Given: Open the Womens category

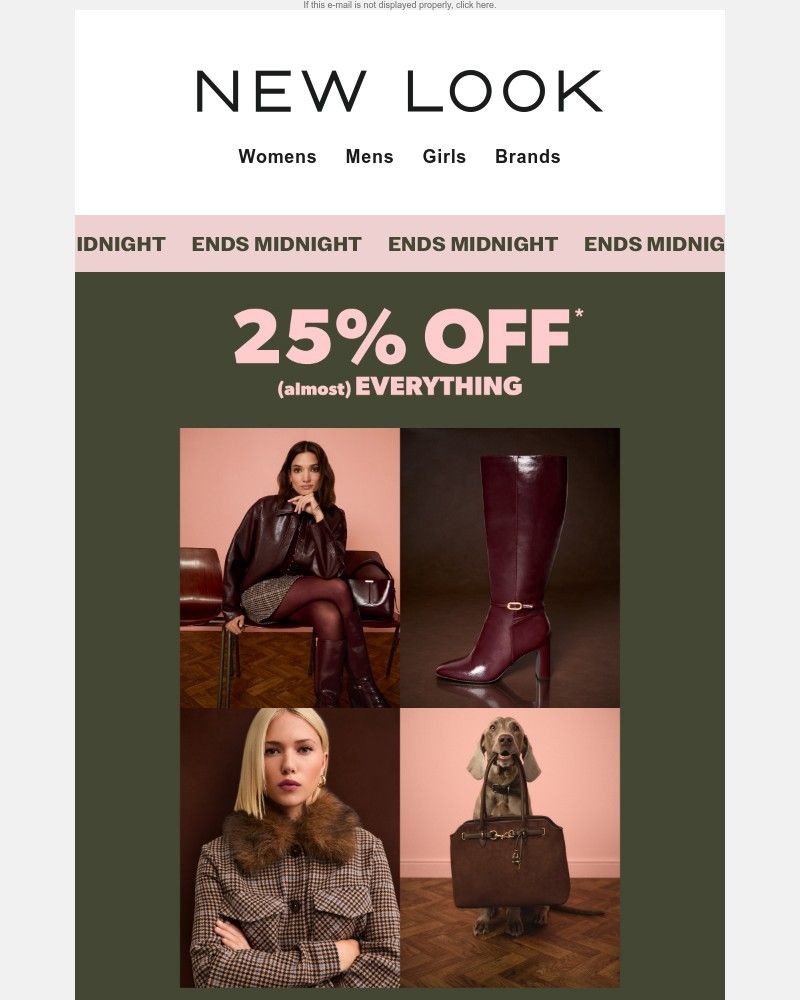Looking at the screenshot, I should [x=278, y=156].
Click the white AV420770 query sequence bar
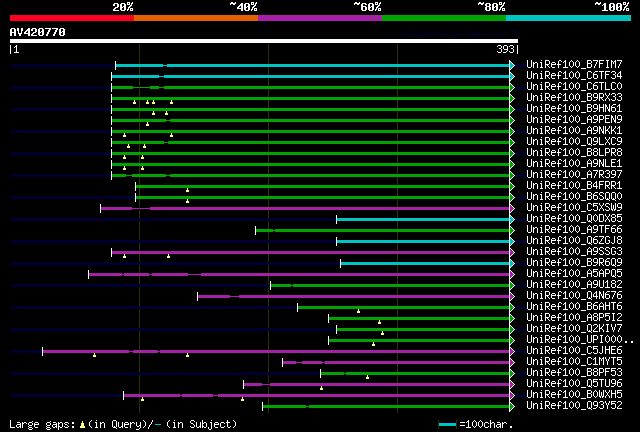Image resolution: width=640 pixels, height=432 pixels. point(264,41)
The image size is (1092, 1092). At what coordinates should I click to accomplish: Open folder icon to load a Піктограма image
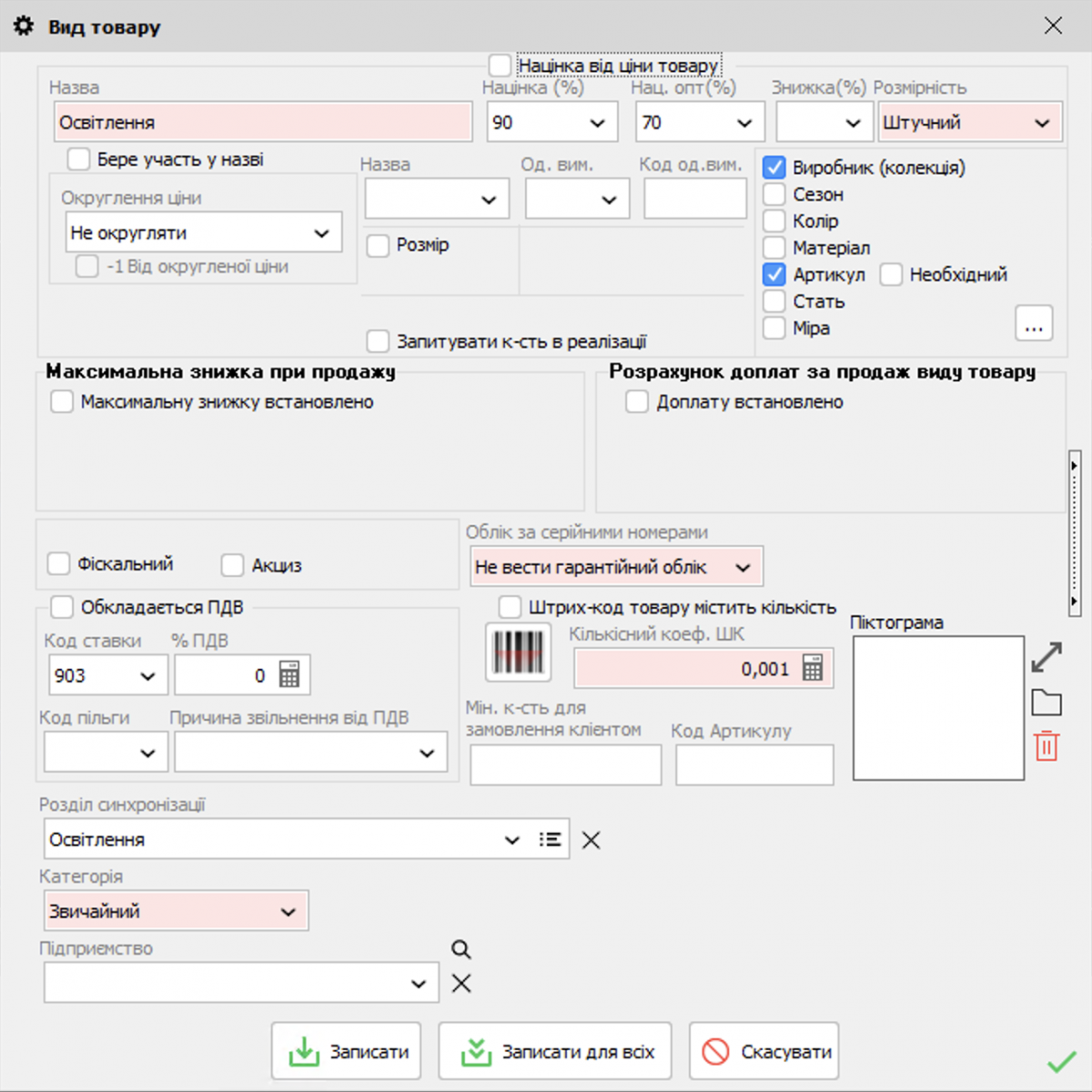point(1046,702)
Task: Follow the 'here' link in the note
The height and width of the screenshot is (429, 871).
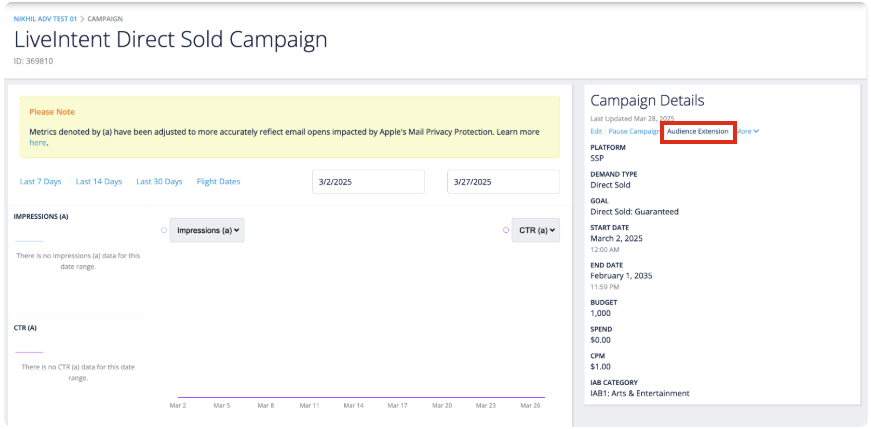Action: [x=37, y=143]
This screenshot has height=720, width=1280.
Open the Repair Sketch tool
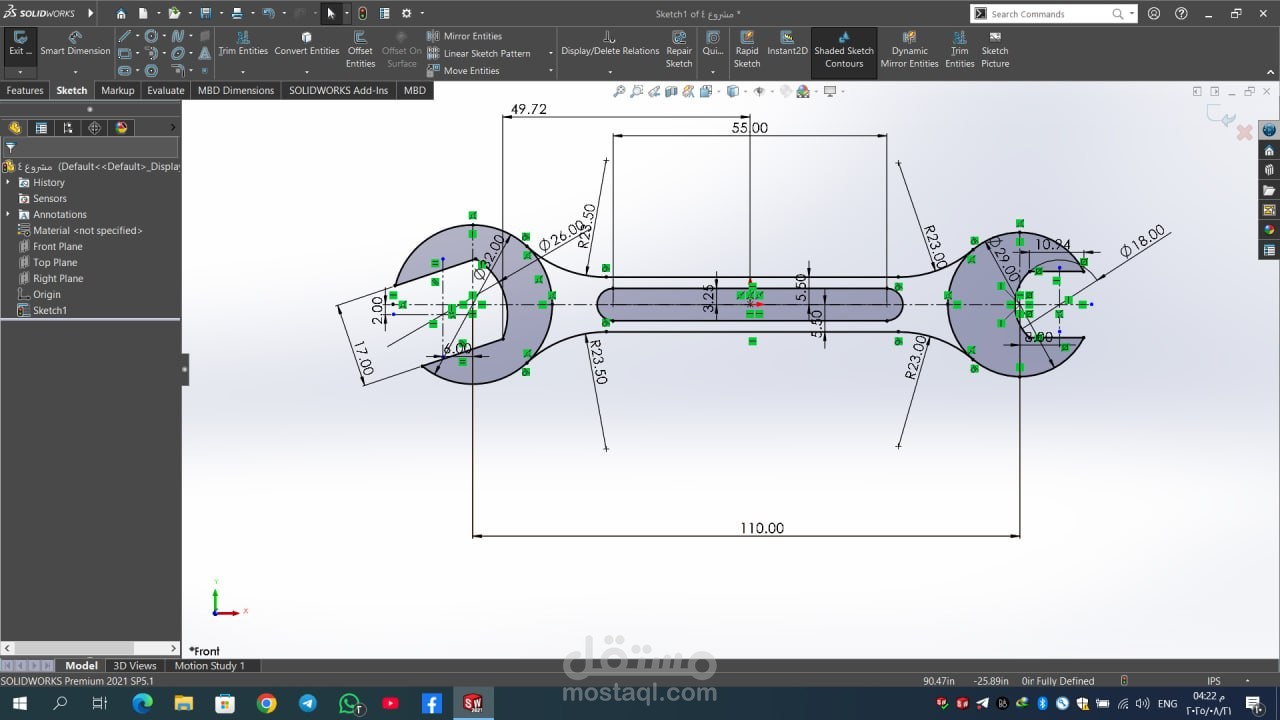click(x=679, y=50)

☆ ☆ ☆ ☆

Exercise aim:
Express the portion of the records that opens with the line containing "Task: Follow the 'here' link in the note" and runs through the end of the records as a JSON list of strings, one string per line, with blank lines omitted. Leave the pictures out.

Problem solution:
[
  "Task: Follow the 'here' link in the note",
  "The height and width of the screenshot is (429, 871).",
  "Action: [x=37, y=143]",
  "This screenshot has height=720, width=1280.",
  "Open the Repair Sketch tool",
  "click(x=679, y=50)"
]